How can I do the concatenation of A block to fill in the zeros padding from v to 128 bit, as I do not know the length of the whole block of A. So I just take the A block and XOR it with an array of 128 bits

void GHASH(uint8_t H[16], uint8_t len_A, uint8_t A_i[len_A], uint8_t len_C,
    uint8_t C_i[len_C], uint8_t X_i[16]) {

uint8_t m;
uint8_t n;
uint8_t i;
uint8_t j;
uint8_t zeros[16] = {0};

 if (i == m + n) {
        for(j=16; j>=0; j--){
        C_i[j] = C_i[j] ^ zeros[j]; //XOR with zero array to fill in 0 of length 128-u
        tmp[j] = X_i[j] ^ C_i[j]; // X[m+n+1] XOR C[i] left shift by (128bit-u) and store into tmp
        gmul(tmp, H, X_i); //Do Multiplication of tmp to H and store into X
        }
    }

I am pretty sure that I am not correct. But I have no idea how to do it.

Answer 1

It seems to me that you've got several issues here, and conflating them is a big part of the problem. It'll be much easier when you separate them.

• First: passing in a parameter of the form uint8_t len_A, uint8_t A_i[len_A] is not proper syntax and won't give you what you want. You're actually getting uint8_t len_A, uint8_t * A_i, and the length of A_i is determined by how it was declared on the level above, not how you tried to pass it in. (Note that uint8_t * A and uint8_t A[] are functionally identical here; the difference is mostly syntactic sugar for the programmer.)

• On the level above, since I don't know if it was declared by malloc() or on the stack, I'm not going to get fancy with memory management issues. I'm going to use local storage for my suggestion.

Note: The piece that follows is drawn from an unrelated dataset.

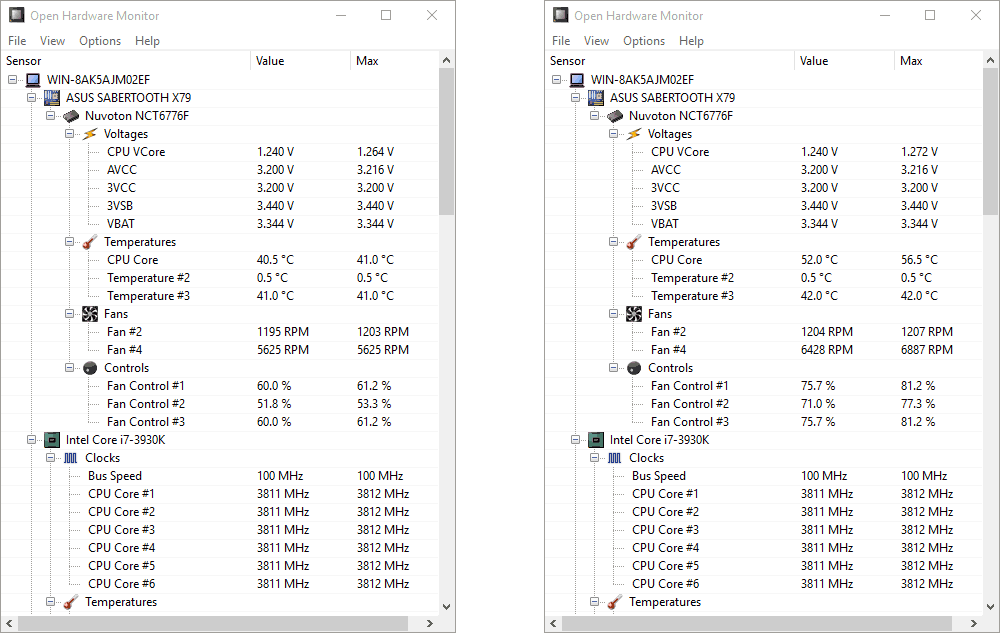1000x633 pixels.
Task: Click the Voltages lightning icon in the right window
Action: pos(634,134)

• Unit clarity: You've got a bad case going on here: bit vs. byte vs. block length. Without knowing the core algorithm, it appears to me that the undeclared m & n are block lengths of A & C; i.e., A is m blocks long, and C is n blocks long, and in both cases the last block is not required to be full length. You're passing in len_A & len_C without telling us (or using them in code so we can see) whether they're the bit length u/v, the byte length of A_i/C_i, or the total length of A/C, in bits or bytes or blocks. Based on the (incorrect) declaration, I'm assuming they're the length of A_i/C_i in bytes, but it's not obvious... nor is it the obvious thing to pass. By the name, I would have guessed it to be the length of A/C in bits. Hint: if your units are in the names, it becomes obvious when you try to add bitLenA to byteLenB.

• Iteration control: You appear to be passing in 16-byte blocks for the i'th iteration, but not passing in i. Either pass in i, or pass in the full A & C instead of A_i & C_i. You're also using m & n without setting them or passing them in; the same issue applied. I'll just pretend they're all correct at the moment of use and let you fix that.

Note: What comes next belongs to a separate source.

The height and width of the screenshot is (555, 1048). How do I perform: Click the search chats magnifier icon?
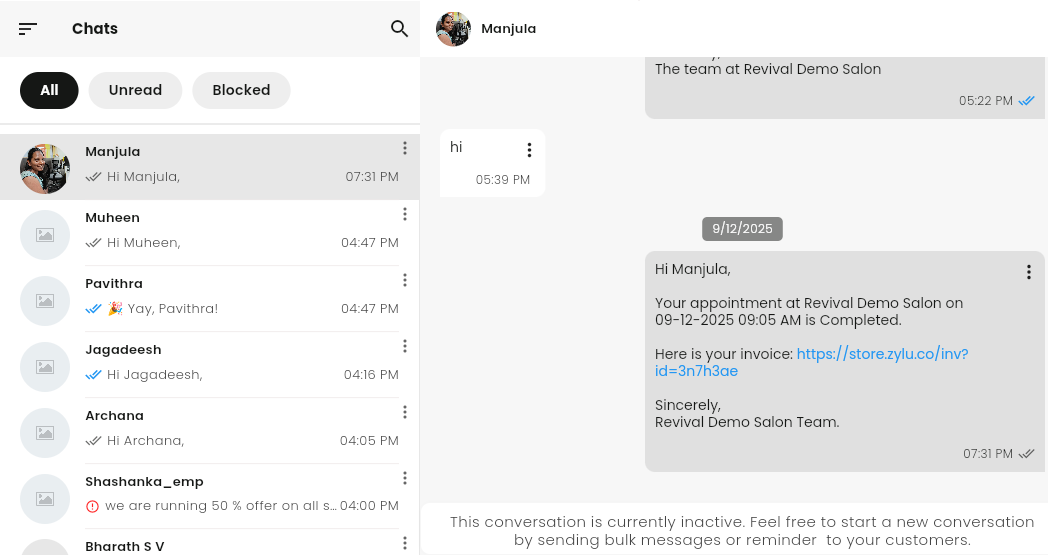tap(399, 29)
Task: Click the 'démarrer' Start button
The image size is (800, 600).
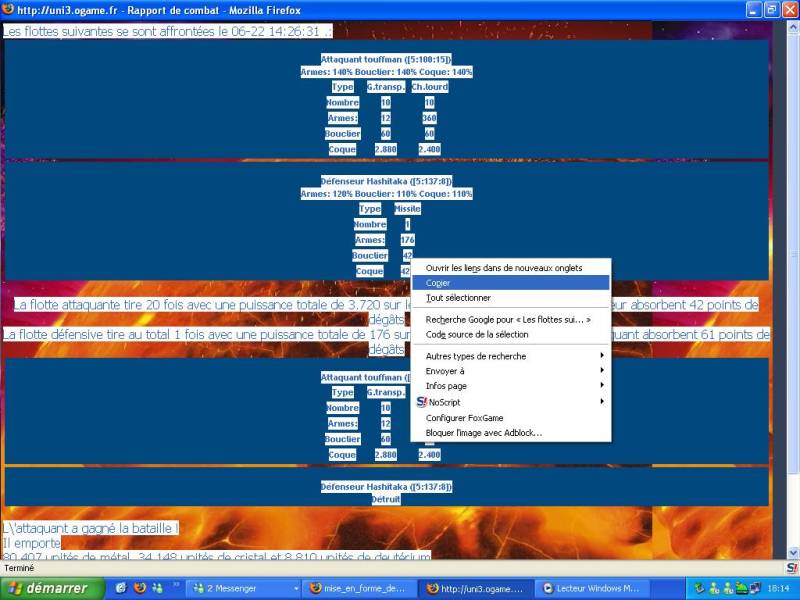Action: pyautogui.click(x=47, y=588)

• Finally, I don't understand the summation notation for the i=m+n+1 case, in particular how len(A) & len(C) are treated, but you're not asking about that case so I'll ignore it.

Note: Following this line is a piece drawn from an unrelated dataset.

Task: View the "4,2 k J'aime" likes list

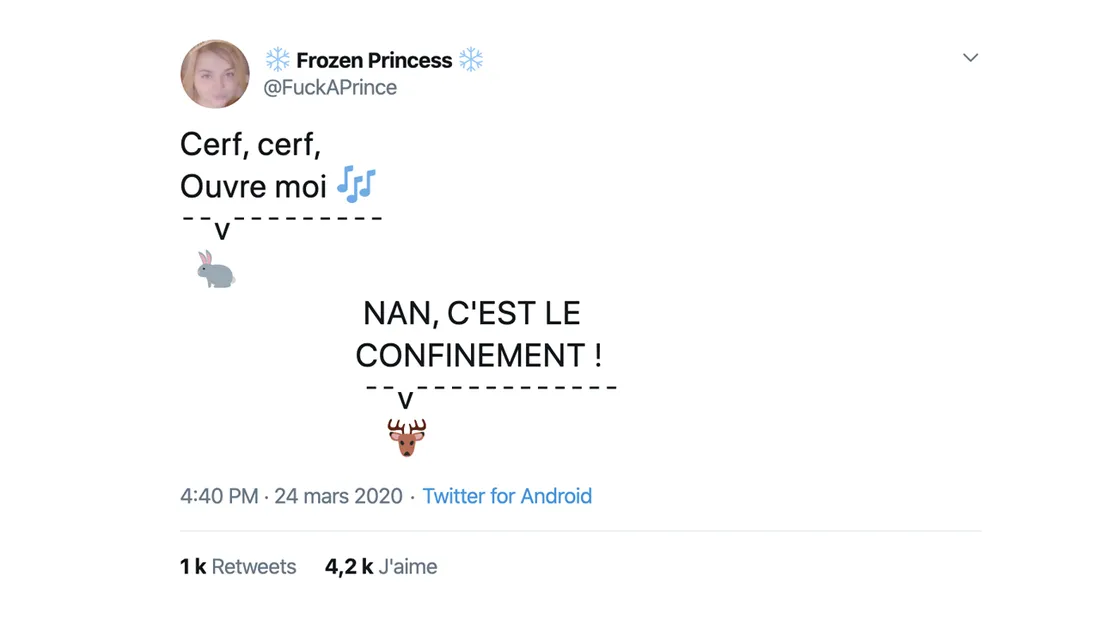Action: [x=381, y=567]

Given all that, let's look at your function:

void GHASH(uint8_t H[], uint8_t len_A, uint8_t A_i[], uint8_t len_C, uint8_t C_i[], uint8_t X_i[]) {

    uint8_t tmpAC[16] = {0};
    uint8_t tmp[16];
    uint8_t * pAC = tmpAC;

    if (i == 0) {         // Initialization case
        for (j=0; j<len_A; ++j) {
            X_i[j] = 0;
        }
        return;
    } else if (i < m) {   // Use the input memory for A
        pAC = A_i;
    } else if (i == m) {     // Use temp memory init'ed to 0; copy in A as far as it goes
        for (j=0; j<len_A; ++j) {
            pAC[j] = A_i[j];
        }
    } else if (i < m+n) {    // Use the input memory for C
        pAC = C_i;
    } else if (i == m+n) {   // Use temp memory init'ed to 0; copy in C as far as it goes
        for (j=0; j<len_A; ++j) {
            pAC[j] = C_i[j];
        }
    } else if (i == m+n+1) { // Do something unclear to me. Maybe this?
       // Use temp memory init'ed to 0; copy in len(A) & len(C)
       pAC[0] = len_A;  // in blocks?  bits?  bytes?
       pAC[1] = len_C;  // in blocks?  bits?  bytes?
    }

    for(j=16; j>=0; j--){
        tmp[j] = X_i[j] ^ pAC[j]; // X[m+n+1] XOR A or C[i] and store into tmp
        gmul(tmp, H, X_i); //Do Multiplication of tmp to H and store into X
    }
}

We only copy memory in the last block of A or C, and use local memory for the copy. Most blocks are handled with a single pointer copy to point to the correct bit of input memory.